Stephen Gelb, economics professor at the University of Johannesburg, comments on foreign investors.
Published on Business Live: 2011-05-14
The Competition Tribunal this week heard arguments about Walmart’s planned 51% takeover of Massmart, after government intervention stalled the takeover process.
However, some policymakers and economists say it is relatively easy for overseas companies to invest.
Lionel October, the Department of Trade and Industry’s director-general, denied that government was making investment difficult.
October said the government had incentivised multinational vehicle makers to invest R12-billion in the country to produce cars. It also negotiated a deal with General Electric to manufacture in SA. “In two weeks’ time we have 60 Chinese companies coming to SA to assess opportunities.”
October said the benefits were not immediately obvious in the case of a retailer.”The retailer can source from anywhere. That’s why America has such a big trade deficit. They use Chinese suppliers.

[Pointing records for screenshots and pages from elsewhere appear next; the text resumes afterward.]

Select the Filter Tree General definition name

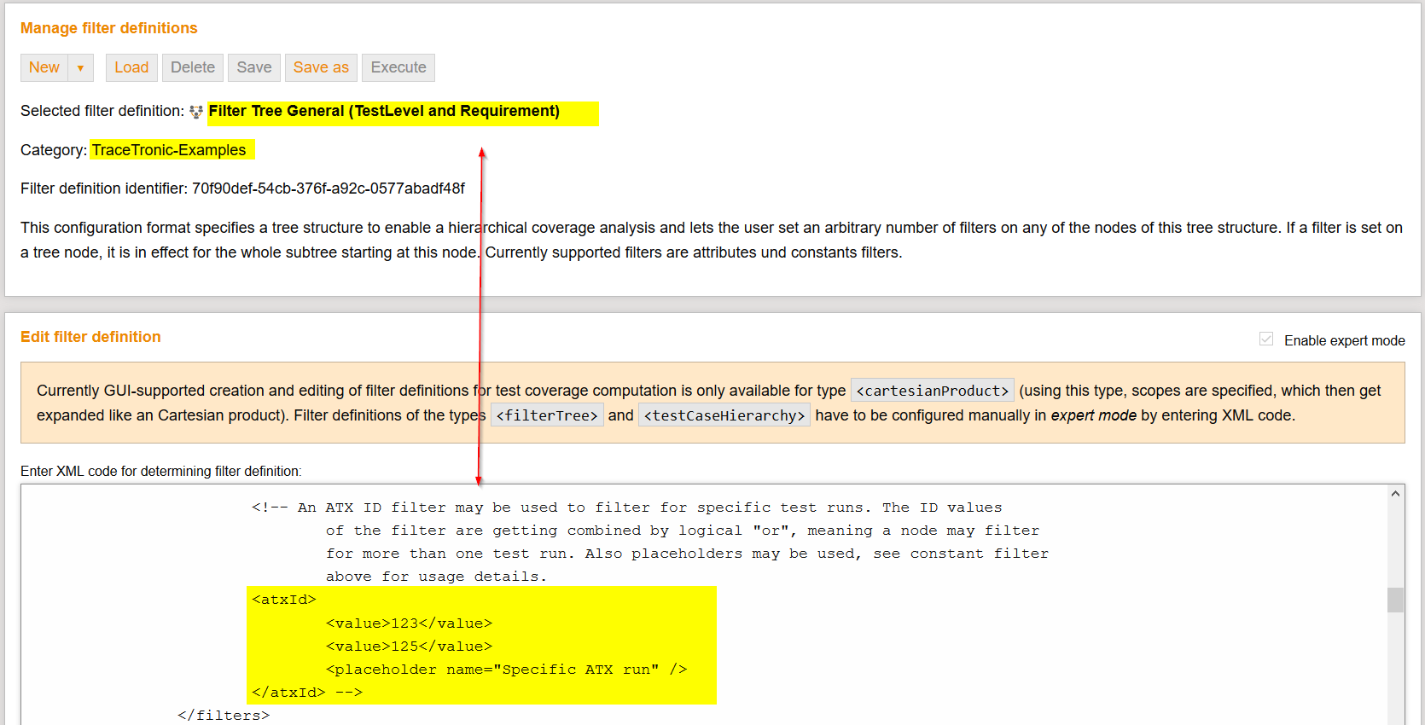point(384,112)
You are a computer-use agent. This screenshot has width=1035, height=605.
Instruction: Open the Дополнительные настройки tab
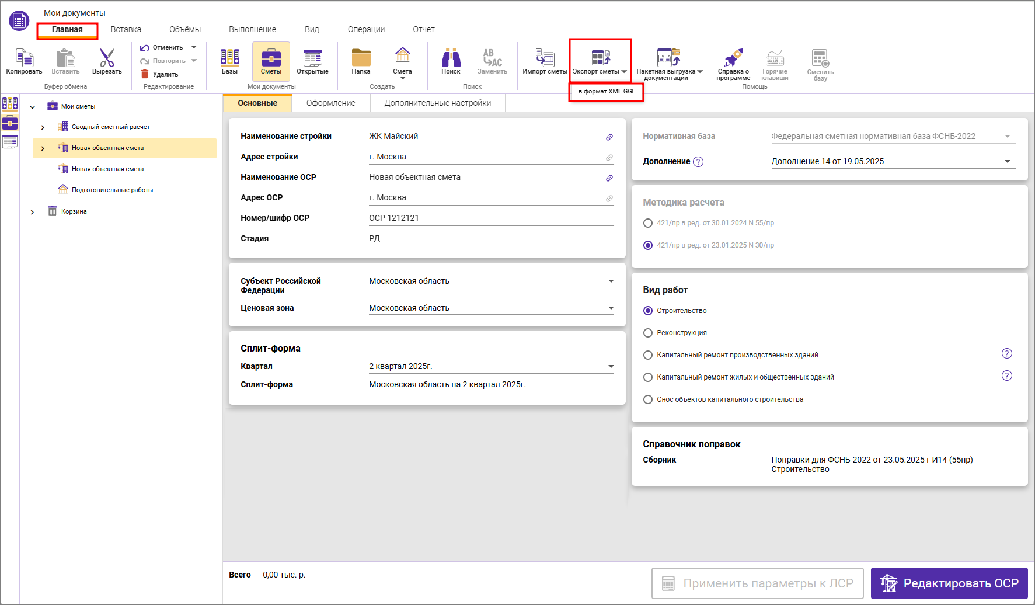(437, 103)
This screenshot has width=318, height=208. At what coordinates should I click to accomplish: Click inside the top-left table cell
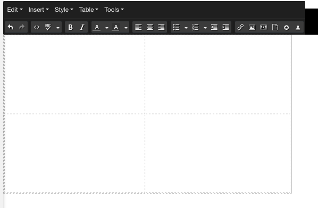pos(74,75)
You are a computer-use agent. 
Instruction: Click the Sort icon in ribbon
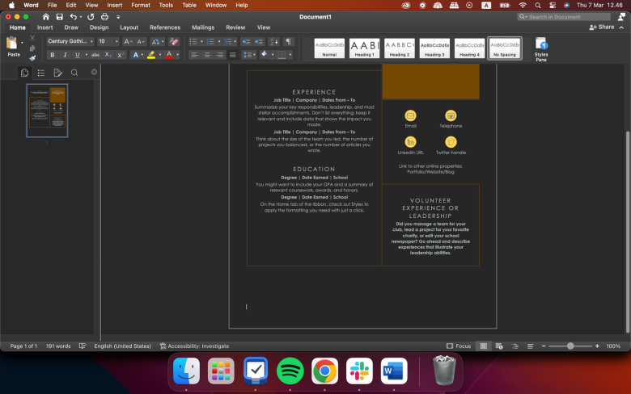click(x=273, y=41)
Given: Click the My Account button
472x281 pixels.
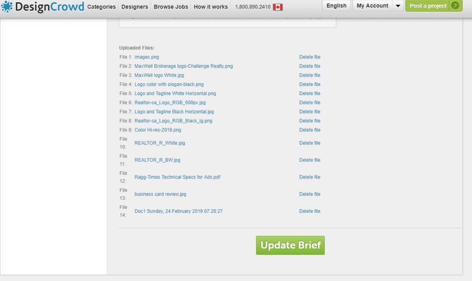Looking at the screenshot, I should tap(372, 6).

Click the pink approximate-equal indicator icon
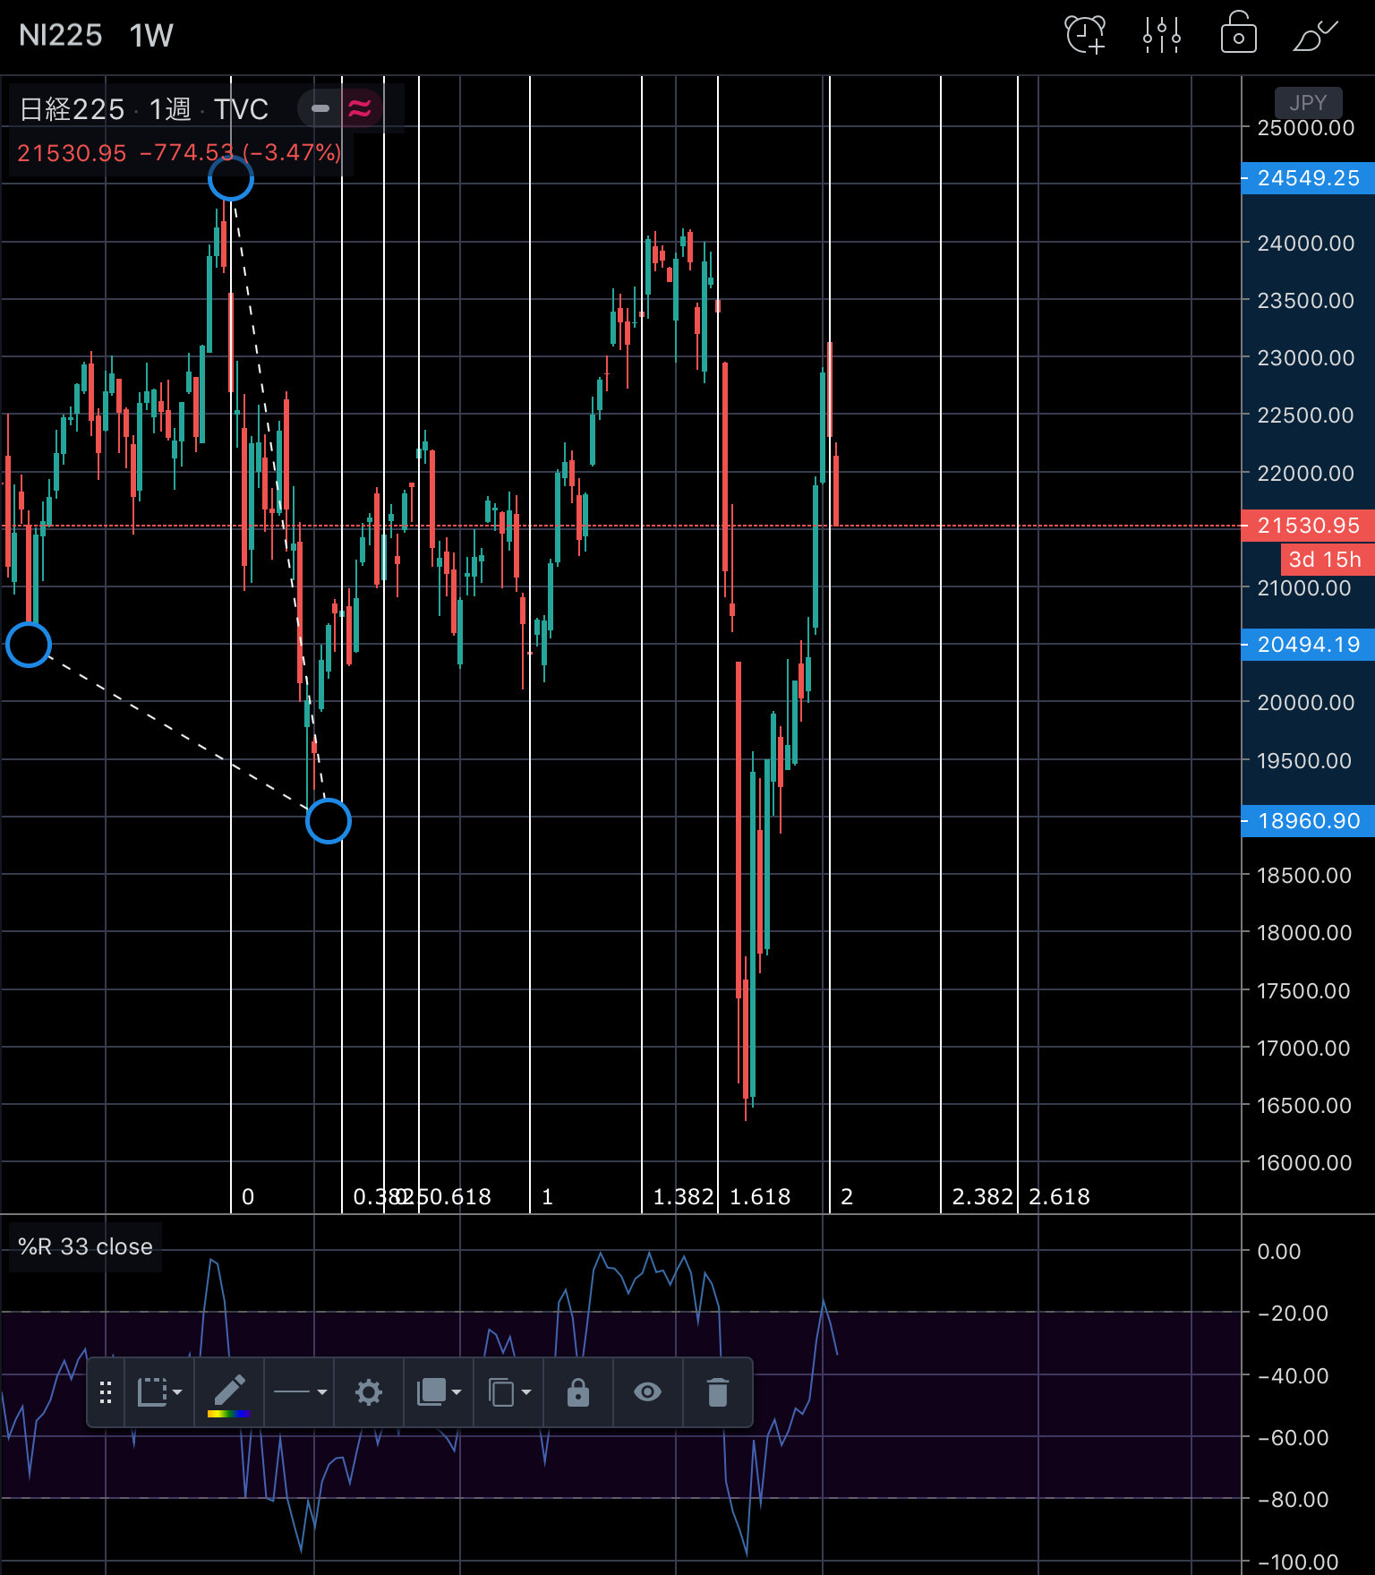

“What we want unashamedly to do is help domestic production. Whether you’re local or foreign doesn’t matter. The only condition we want is that Massmart will continue the practice of using SA suppliers and not shift elsewhere,” said October.
Stephen Gelb, economics professor at the University of Johannesburg, said it is easy for foreigners to enter SA.
“The SA policy framework is largely laissez faire regarding the entry of foreign firms.”Gelb said policy interventions do not discriminate between domestic and foreign investors.
”No official approval is required except in a few sectors such as banking. Foreign investors are subject to the same laws and regulators as domestic investors.”But Gelb questioned the use of competition authorities to screen foreign investment.
”They should be used to look at competition. If you use them to look at other things it undermines their credibility. We have an effective competition regime. We should be protecting that quality, not undermining it.”
Azar Jammine, economist at Econometrix, said SA could not afford negative perceptions created by the Walmart hearing.”SA might not need foreign capital right now as money is still pouring into our equity and bond markets from abroad.
”But from a longer-term perspective the damaging perception becomes costly. The lion’s share of money coming in is of a portfolio investment kind and helps us survive, but it’s not creating jobs.”
Chris Hart, economist at Investment Solutions, said the apparent xenophobia to foreign capital can be costly for SA, especially when there is no “plan B” for economic growth and employment creation.
He said that given SA’s lack of savings, which would normally be used to pay for growth, meant the country desperately needs foreign investment.Analysts warned against the risk of mixed messages should conditions be imposed on the Walmart deal.
”On the one hand the government keeps saying they want to attract foreign investment, but on the other hand they seem to be terrified of the implications of what that might mean,” said one.
Uncertainty is being created by having different rules for each attempted transaction by a foreign entity, said Neren Rau, CEO of the SA Chamber of Commerce and Industry.
Francois du Plessis, portfolio manager at Vega Capital, said if foreign companies encountered problems investing in SA they could turn to other emerging markets.Du Plessis said that apart from the costs of undertaking a due diligence, preparations for a takeover also take up a lot of management time.
”I am sure someone like Andy Bond (former Walmart vice-president who represented the group at this week’s hearings) has 110 better things to do than sit here and explain why they want to invest in SA.”Gelb said every foreign investment has costs and benefits for the economy – the big benefit for Walmart coming into SA would probably be consumer welfare.